> Text
START

Probability and Data in Business Analytics
Probability is the foundation for making data-driven decisions in business. This section covers the essential concepts, formulas, and business examples you’ll use in analytics.
1 Probability Axioms
Probability measures how likely an event is.
\[P(A) = \frac{\text{Number of ways A can occur}}{\text{Total possible outcomes}}\]
- \(P(A) \geq 0\) for any event \(A\)
- \(P(\text{all possible outcomes}) = 1\)
- \(P(A \text{ or } B) = P(A) + P(B) - P(A\text{ and }B)\)
- If \(A\) and \(B\) are mutually exclusive, then \[ P(A \text{ and } B) = 0 \] and \[ P(A \text{ or } B) = P(A) + P(B) \] Mutually exclusive means “cannot happen together.”
Example 1 A retailer estimates a 30% chance of a supply chain disruption and a 50% chance of a demand spike. If these events are mutually exclusive, what is the probability of either event occurring?
Solution 1. Since the events are mutually exclusive, \(P(A \text{ and } B)=0,\) then \[ \begin{split} P(A \text{ and } B)=P(A)+P(B)-P(A \text{ and } B)=0.30+0.50=0.80. \end{split} \]
Example 2 In a multi-channel marketing campaign, 35% of customers click an email offer (Event A) and 25% engage with a social media ad (Event B). Data shows 10% of customers do both. What is the probability a randomly selected customer engages with at least one of the two channels (email OR social)?
Solution 2.
\(P(A) + P(B) - P(A \text{ and } B) = 0.35 + 0.25 - 0.10 = 0.50\)2 Sample vs. Population: Estimating the Big Picture
In business, we use samples to estimate population characteristics.

END

> Stored rows
START

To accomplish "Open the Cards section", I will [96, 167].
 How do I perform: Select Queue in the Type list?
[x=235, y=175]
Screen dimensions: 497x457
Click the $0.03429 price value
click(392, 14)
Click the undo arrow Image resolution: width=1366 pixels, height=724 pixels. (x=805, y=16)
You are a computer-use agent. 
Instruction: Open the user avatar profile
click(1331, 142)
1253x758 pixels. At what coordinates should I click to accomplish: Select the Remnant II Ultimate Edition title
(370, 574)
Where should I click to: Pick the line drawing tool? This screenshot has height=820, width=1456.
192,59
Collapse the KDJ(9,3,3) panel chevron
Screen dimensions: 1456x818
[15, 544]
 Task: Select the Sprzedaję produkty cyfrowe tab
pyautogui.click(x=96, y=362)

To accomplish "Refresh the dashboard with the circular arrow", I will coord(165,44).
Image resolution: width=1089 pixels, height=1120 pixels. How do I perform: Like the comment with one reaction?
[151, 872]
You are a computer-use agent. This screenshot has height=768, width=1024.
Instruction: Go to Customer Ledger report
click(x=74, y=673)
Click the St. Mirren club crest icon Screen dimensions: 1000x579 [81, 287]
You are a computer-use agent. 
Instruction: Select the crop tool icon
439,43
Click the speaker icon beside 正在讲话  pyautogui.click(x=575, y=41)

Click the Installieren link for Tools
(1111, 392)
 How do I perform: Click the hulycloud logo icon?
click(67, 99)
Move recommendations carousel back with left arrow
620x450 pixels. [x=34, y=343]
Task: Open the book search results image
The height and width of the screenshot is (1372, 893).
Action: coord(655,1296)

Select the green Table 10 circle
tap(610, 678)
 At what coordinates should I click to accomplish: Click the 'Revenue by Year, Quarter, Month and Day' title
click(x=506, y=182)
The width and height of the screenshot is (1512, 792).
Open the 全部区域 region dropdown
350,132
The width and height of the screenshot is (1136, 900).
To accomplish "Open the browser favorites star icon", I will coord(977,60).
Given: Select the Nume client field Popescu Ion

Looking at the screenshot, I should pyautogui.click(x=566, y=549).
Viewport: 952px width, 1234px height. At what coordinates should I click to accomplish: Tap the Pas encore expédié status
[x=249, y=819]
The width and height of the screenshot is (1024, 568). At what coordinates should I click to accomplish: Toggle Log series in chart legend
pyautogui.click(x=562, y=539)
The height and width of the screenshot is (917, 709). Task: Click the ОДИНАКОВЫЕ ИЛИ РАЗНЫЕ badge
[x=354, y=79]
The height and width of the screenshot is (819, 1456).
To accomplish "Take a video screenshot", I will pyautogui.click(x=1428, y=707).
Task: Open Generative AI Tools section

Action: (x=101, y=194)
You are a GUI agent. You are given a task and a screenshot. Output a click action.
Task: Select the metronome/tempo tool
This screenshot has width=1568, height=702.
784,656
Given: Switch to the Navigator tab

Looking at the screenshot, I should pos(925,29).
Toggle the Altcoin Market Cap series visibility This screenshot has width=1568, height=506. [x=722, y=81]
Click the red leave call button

END

> Task requirements
In the probability text, what does "mutually exclusive" mean? These rows were taken from a different source than the probability text.

> Answer to this task
It means the events cannot happen together.